I admit that I am a total wuss when it comes to being acutely ill. There's something about a cold or a stomach bug that registers extremely high on my Misery Scale that diabetes just can't touch. On a day to day basis I consider diabetes more of a "condition" than a "disease." Hit me if that doesn't make any sense, but diabetes is like a constant, physical state of being to me. Yeah, it causes discomfort, but on a typical day it doesn't totally incapcitate me or make me feel super uncomfortable. I can deal with diabetes, but a cold or any other seemingly minor ailment? Pisses. Me. Off. I also think this is cos I've got a huge chip on my shoulder - I already have diabetes, I don't deserve anything else, right?! (Pft, tough titty, sister.)
Anyway, I've been feeling a little funky since allergy season is now in full force. This isn't unexpected, but most years I can soldier on by popping a couple of antihistamines and going about my business. Last week I felt nauseous a few times in the am (yeah, making me nervous) but I attributed it to general funkiness. On Thursday I started feeling a mild tenderness on the left side of my groin (where exactly IS the groin, anyway) . By Saturday evening it had swelled to a Genuine Lump. I did a quick internet search and it sounds like I've got myself an angry lymph node friend down there. Well, the general funkiness intensified over Saturday night and by Sunday morning I couldn't stand upright without giving myself a pounding headache. I've had a sinus infection before, about 3 or 4 years ago, and this was similar but not quite the same...I'm still blaming it on sinus though as my nose was a faucet and my face felt puffy around the nasal region. Spent the whole day in bed. It was actually kind of nice, but also frustrating...
This morning I had an appointment with the endo...last time I saw her was in January. I was attempting to fast since I knew I'd have bloodwork drawn. I've never done this before and my stomach was rumbling like crazy about 15 minutes before I left the house. I decided to have a cup of green tea to try and assuage the grumblies. Awful, awful idea. I ended up puking up whatever was in my stomach - mostly tea. I haven't puked since 2002, so this was decidedly unfun. I'm not sure quite what's up with me, but I'd like to have it stop, pronto!

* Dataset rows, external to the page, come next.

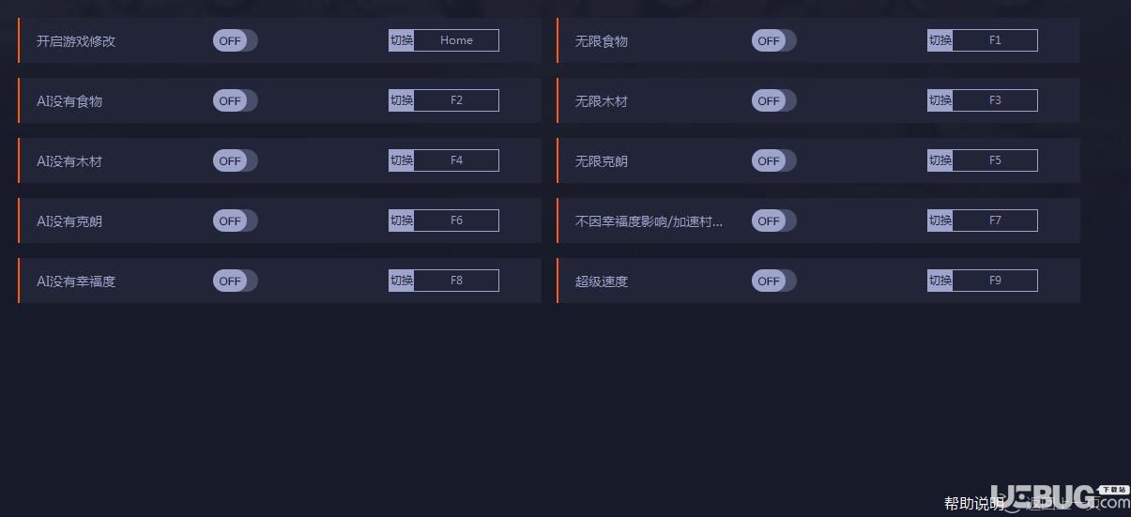1131x517 pixels.
Task: Enable the 无限克朗 toggle
Action: (x=773, y=160)
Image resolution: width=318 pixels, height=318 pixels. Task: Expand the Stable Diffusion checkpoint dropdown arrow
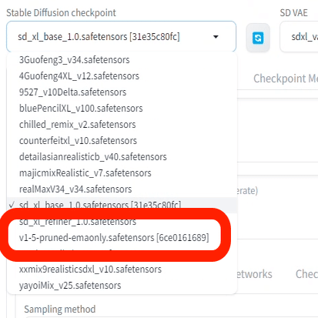(x=216, y=37)
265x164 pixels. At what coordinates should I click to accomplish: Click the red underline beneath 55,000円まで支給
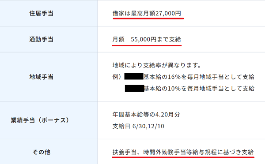(x=147, y=45)
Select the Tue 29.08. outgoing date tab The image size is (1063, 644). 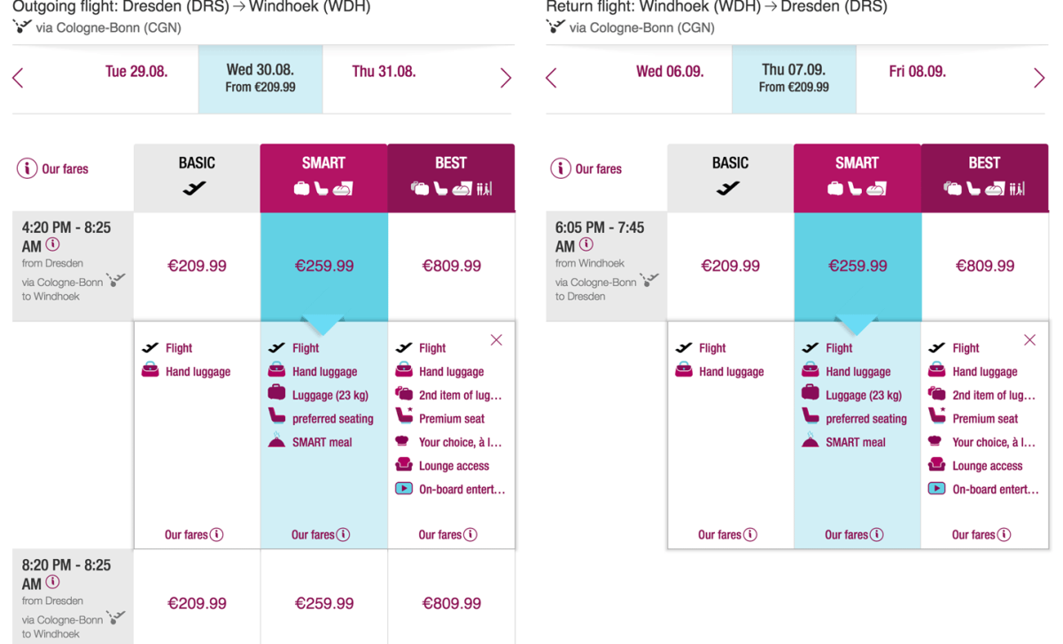coord(136,72)
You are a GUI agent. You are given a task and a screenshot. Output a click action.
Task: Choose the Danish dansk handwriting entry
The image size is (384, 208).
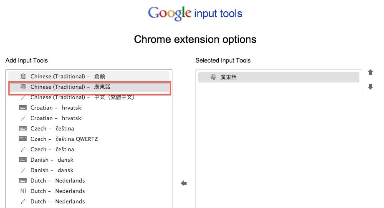pyautogui.click(x=52, y=170)
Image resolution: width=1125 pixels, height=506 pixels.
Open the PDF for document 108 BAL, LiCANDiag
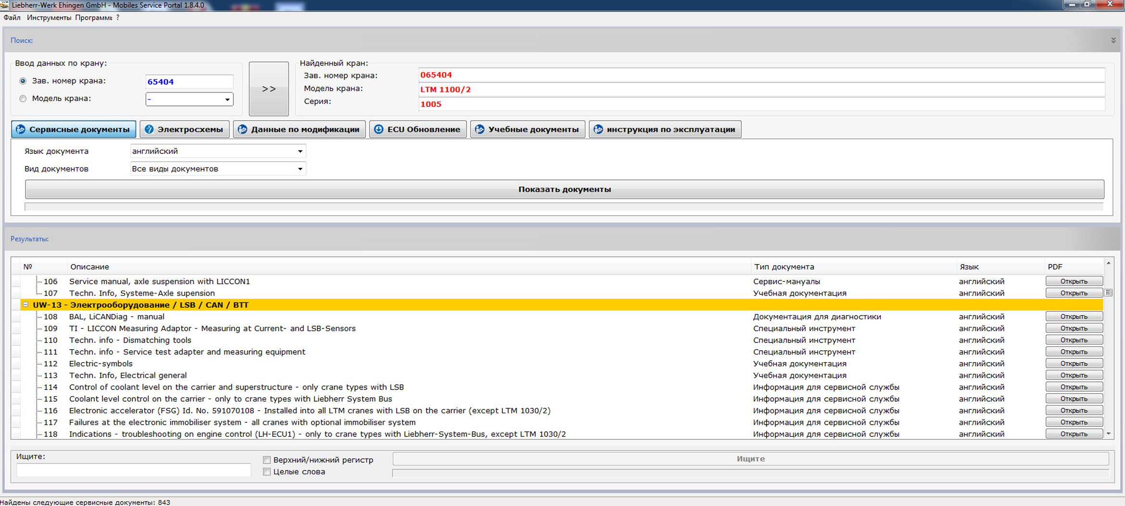click(1074, 316)
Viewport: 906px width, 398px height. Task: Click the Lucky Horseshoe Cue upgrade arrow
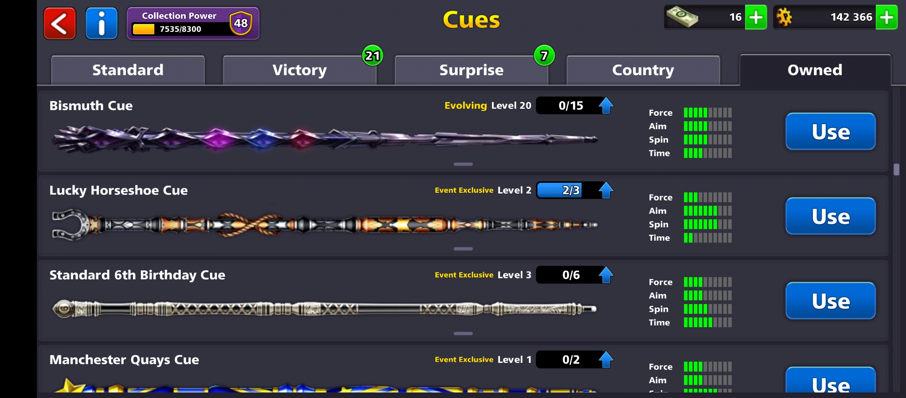click(x=606, y=190)
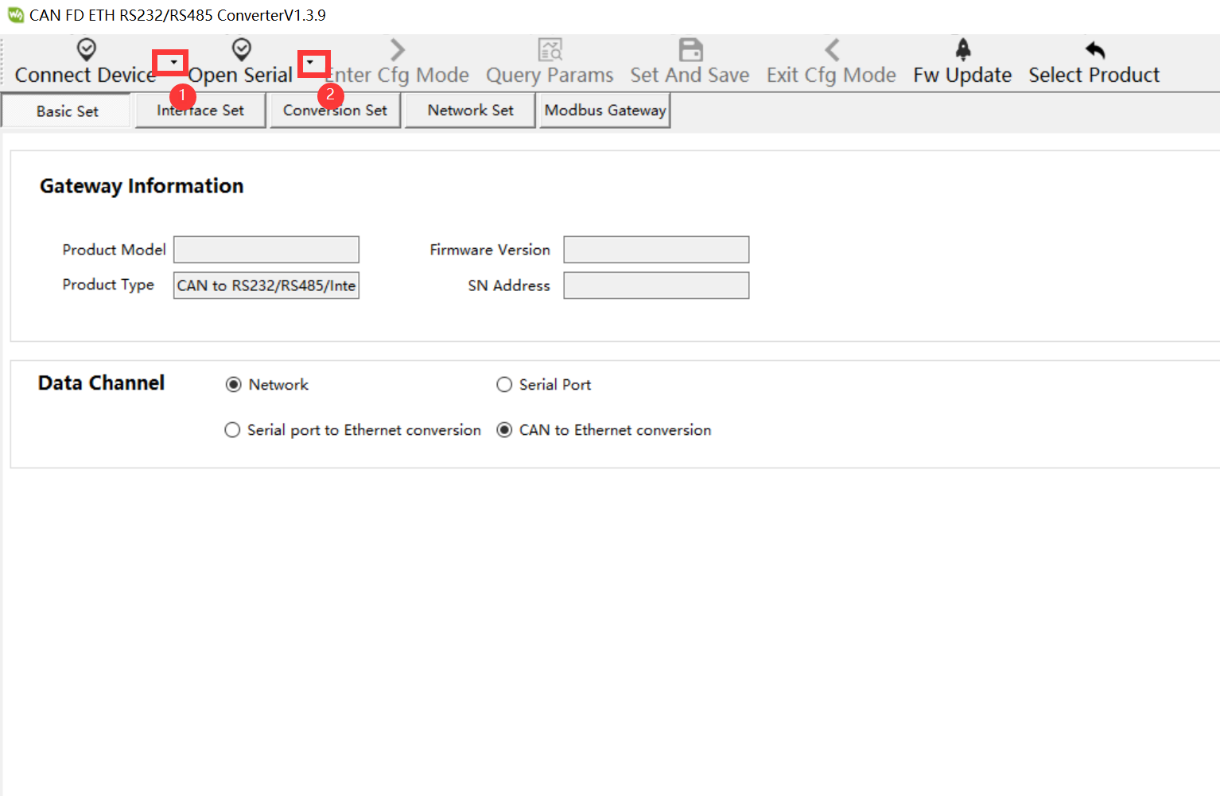Choose CAN to Ethernet conversion option

[x=504, y=430]
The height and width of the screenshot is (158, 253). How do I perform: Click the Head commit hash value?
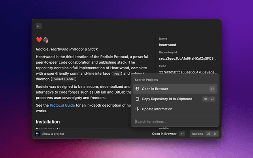(x=187, y=72)
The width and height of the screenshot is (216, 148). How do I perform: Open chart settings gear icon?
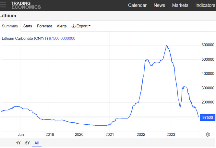[208, 134]
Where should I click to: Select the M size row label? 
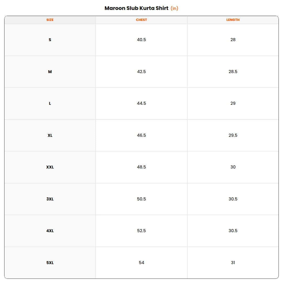pos(50,72)
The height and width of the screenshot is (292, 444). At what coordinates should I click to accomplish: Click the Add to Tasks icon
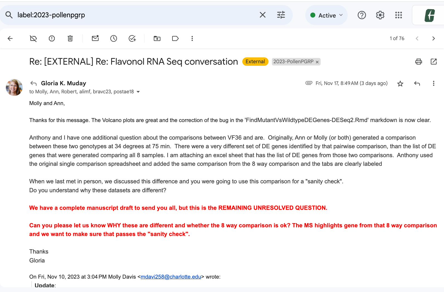tap(132, 38)
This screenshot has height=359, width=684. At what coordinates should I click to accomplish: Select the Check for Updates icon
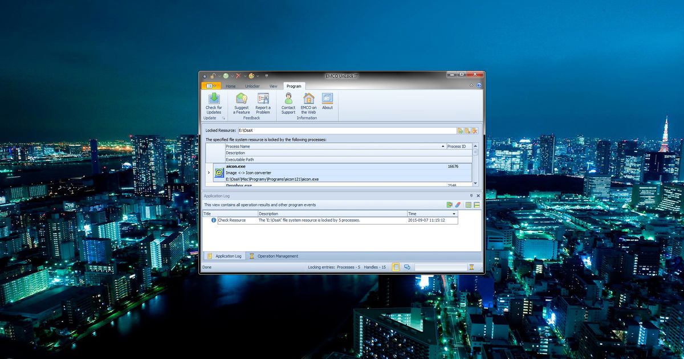point(213,98)
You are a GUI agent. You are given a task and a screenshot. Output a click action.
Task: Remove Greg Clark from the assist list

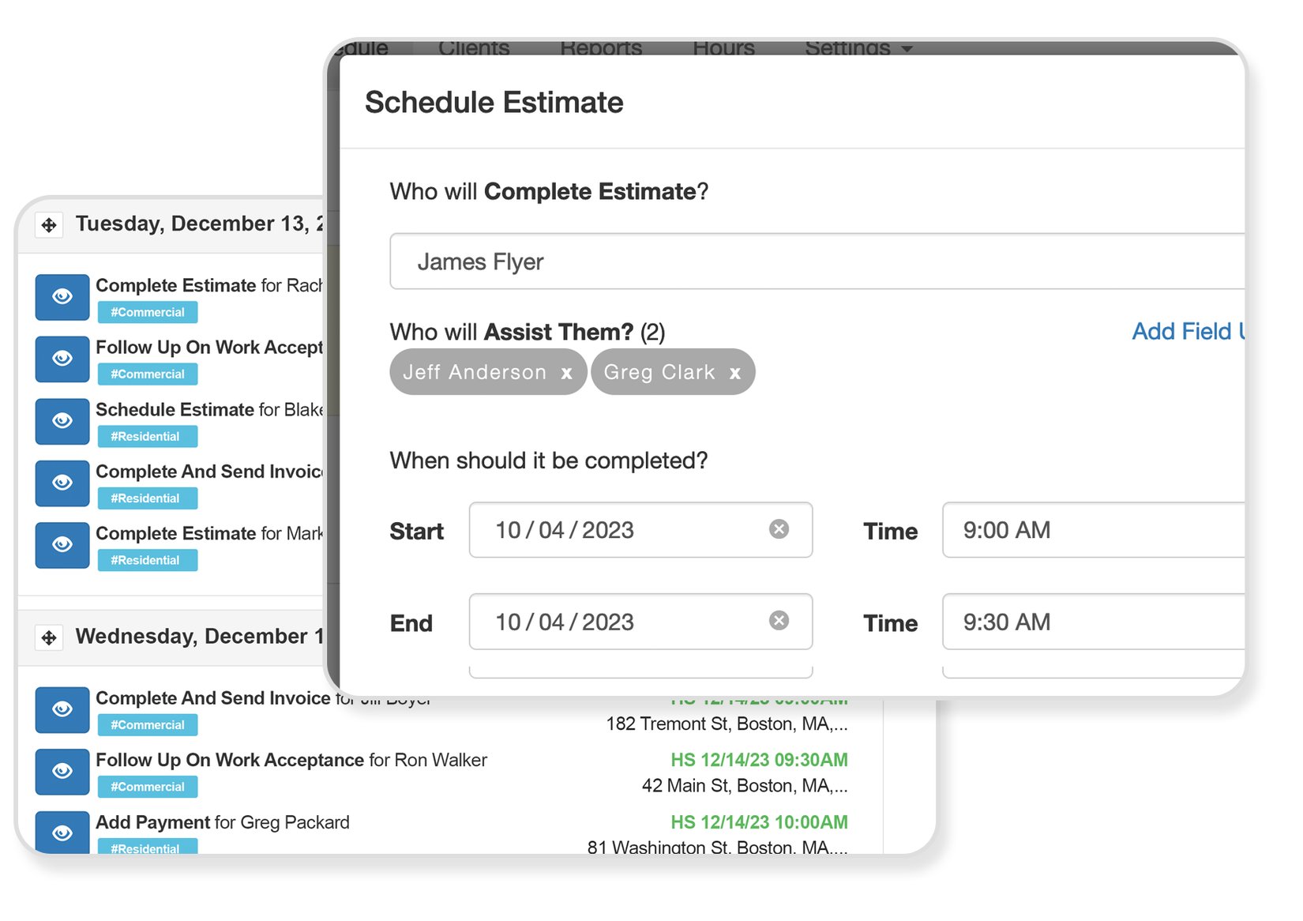tap(734, 372)
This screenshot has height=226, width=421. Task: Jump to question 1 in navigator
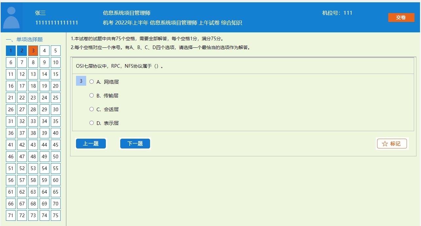pyautogui.click(x=11, y=51)
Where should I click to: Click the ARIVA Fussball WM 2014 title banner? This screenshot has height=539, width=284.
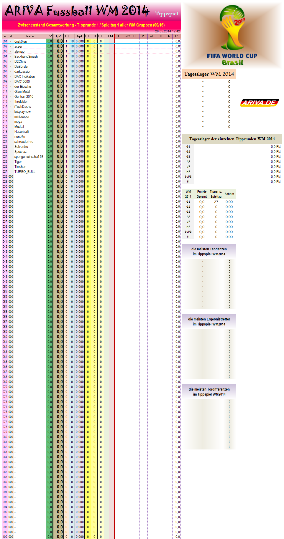[77, 11]
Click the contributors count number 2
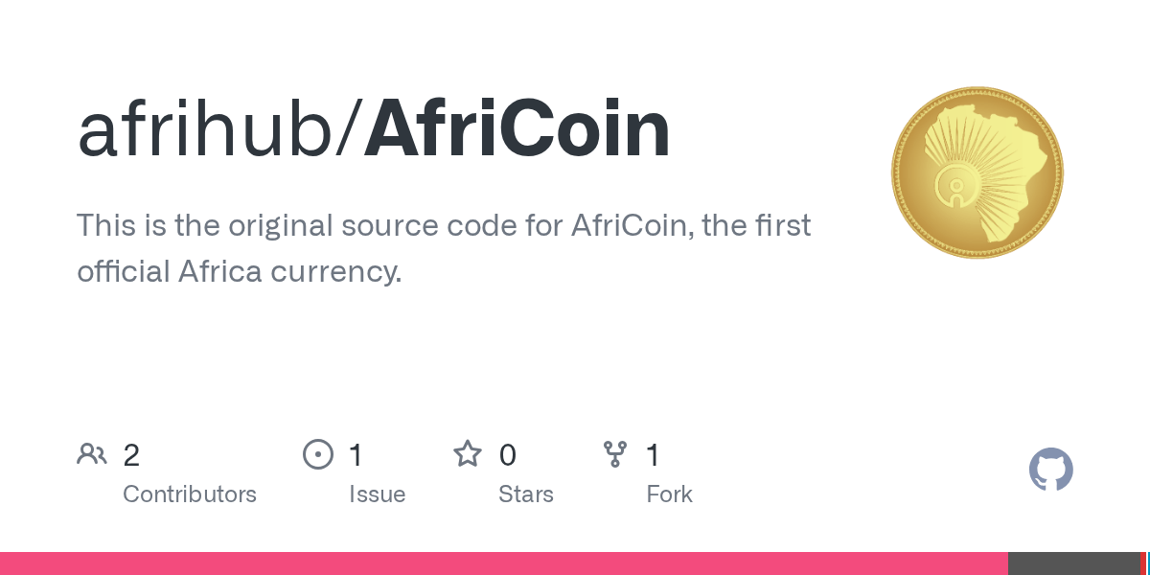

In better news, my PA and endo have given me the green light to go get knocked up (assuming that the blood work they draw today shows that my A1C is under 7). I won't be trying to conceive until late July or early August, but it was nice to get the "good job, way to go" pat on the back. My A1Cs have been under 7 for a couple of years now and my docs seem to have a lot of confidence in my control and ability to self-diagnose and dose. The goals and monitoring we discussed weren't off the wall either - under 90 fasting, 90 pre-prandial, and under 120 2 hours post prandial. Yeah, I am definitely not there yet but as my PA explained, blood sugars tend to drop during pregnancy anyway . . . and like I've said before, babies are great motivators. I've achieved "good" control without busting my butt too much, so if I start busting a little more things should elevate to "great!" I'll get a lot more doc help than I currently do also - fax in the sugar logs a couple of times a week, and a monthly appointment.
From now until August I think I'll be focusing on keeping my nose wiped and my lymph nodes normal sized...ugh!